Aslına bakarsanız Osmanlı İmparatorluğu daha 1830'larda bitmişti... Bilim üretememiş, bunu "işe vurup" teknoloji de üretememiştik. Bütün kurumlarımız sapır sapır dökülüyordu. Kapitalizmi ıskaladığımız gibi sanayi devrimini de ıskalamıştık.
Yunanlılar imparatorluktan kopmanın ilk adımını atmışlar, aynı
kopuş yolunda olan Mısır'ın ordusu taa Kütahya'ya kadar bizi eze
eze gelmişti!
Gerek can havliyle giriştiğimiz Tanzimat "reformları" gerekse daha
sonra Abdülhamid'in izlediği denge politikası, imparatorluğu yüz
yıl kadar daha "oksijen çadırında" yaşattı. İttihat ve Terakki de,
en izlememesi gereken politikaları izleyince, devleti batırdı.

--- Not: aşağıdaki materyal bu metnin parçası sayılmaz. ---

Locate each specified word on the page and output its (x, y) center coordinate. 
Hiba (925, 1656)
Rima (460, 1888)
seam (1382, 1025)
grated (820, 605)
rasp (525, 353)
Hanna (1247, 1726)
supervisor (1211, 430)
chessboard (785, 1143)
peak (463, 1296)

Aslında dağılmamızı yüz yıl kadar "öteleyen" bir neden de, Batı emperyalizminin bizi paylaşma kavgasında kendi arasında bir karara varamaması ve bizi Doğu emperyalizmine (Rusya'ya) hepten kaptırmama kaygısı oldu.

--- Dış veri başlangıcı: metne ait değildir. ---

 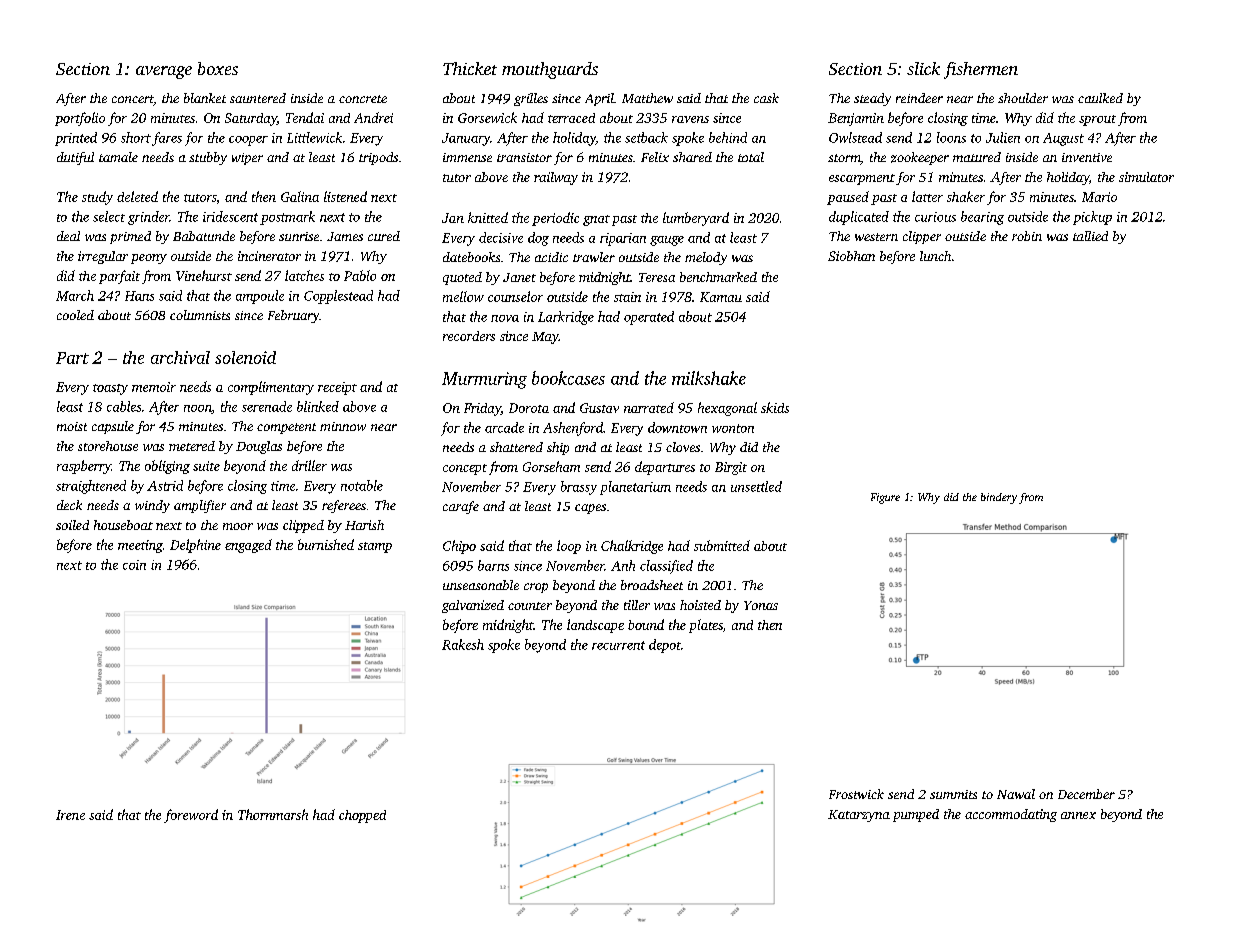 What do you see at coordinates (134, 565) in the page?
I see `coin` at bounding box center [134, 565].
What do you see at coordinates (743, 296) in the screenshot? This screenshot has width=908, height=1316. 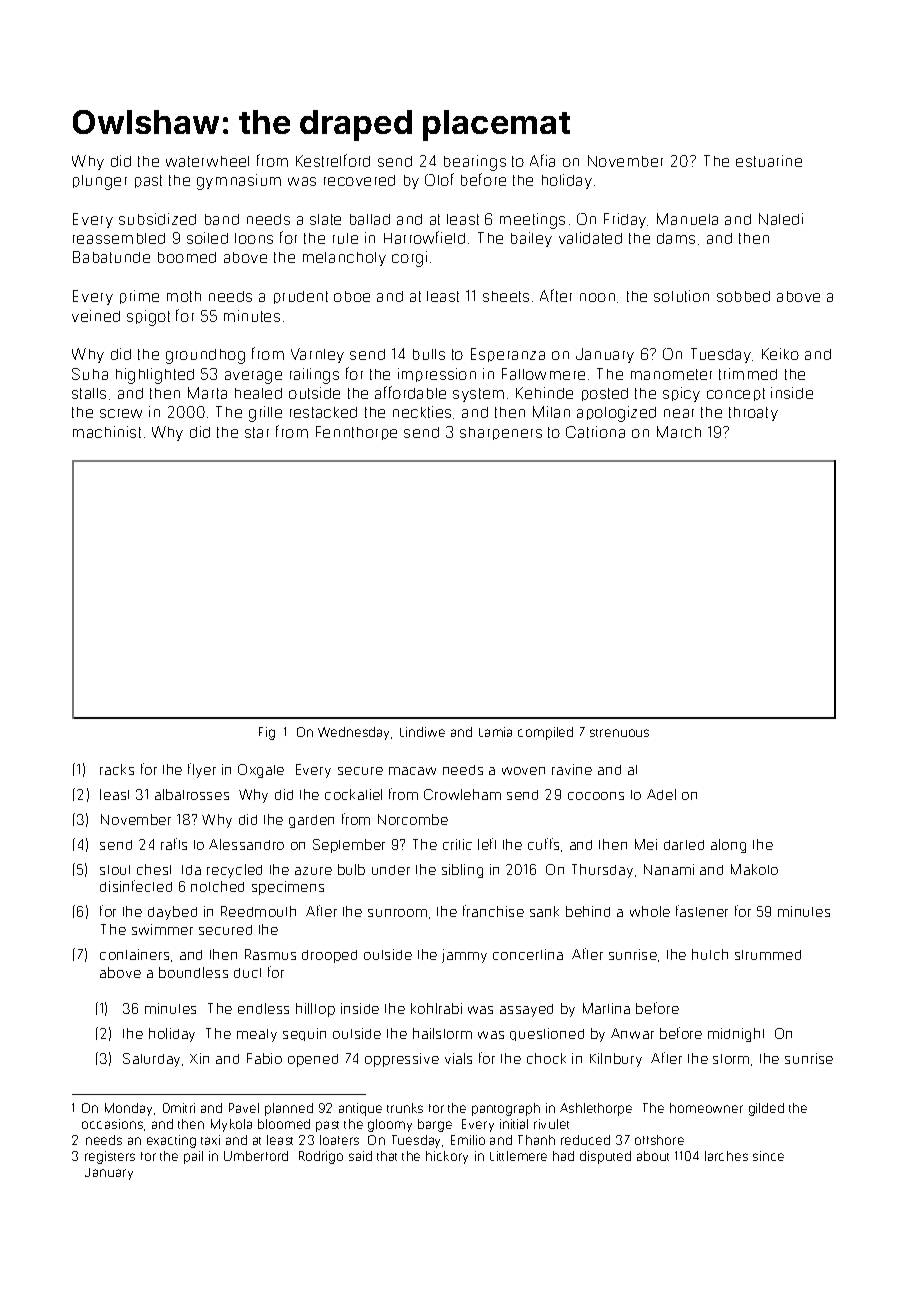 I see `sobbed` at bounding box center [743, 296].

Yapılması gereken imparatorluğu hemen bir "konfederasyona"
dönüştürmek, padişaha bağlı ama kendi iç işlerinde özgür üye
devletlerden bir "Ottoman Commonwealth" yaratmaktı...
Fakat ne bu düşünceyi üretecek aydınlarımız vardı, ne de
uygulayacak kadrolarımız.
Temel dürtü "tutabildiğin kadar elde tutmak" olunca da, sürekli
gerileme, sürekli toprak kaybı bizde muazzam bir aşağılık duygusu
yarattı.
Cumhuriyet rejimi her ne kadar bunu yendiğini iddia etse de,
"Osmanlı bozgunu" bilinçaltımızda sürüyordu.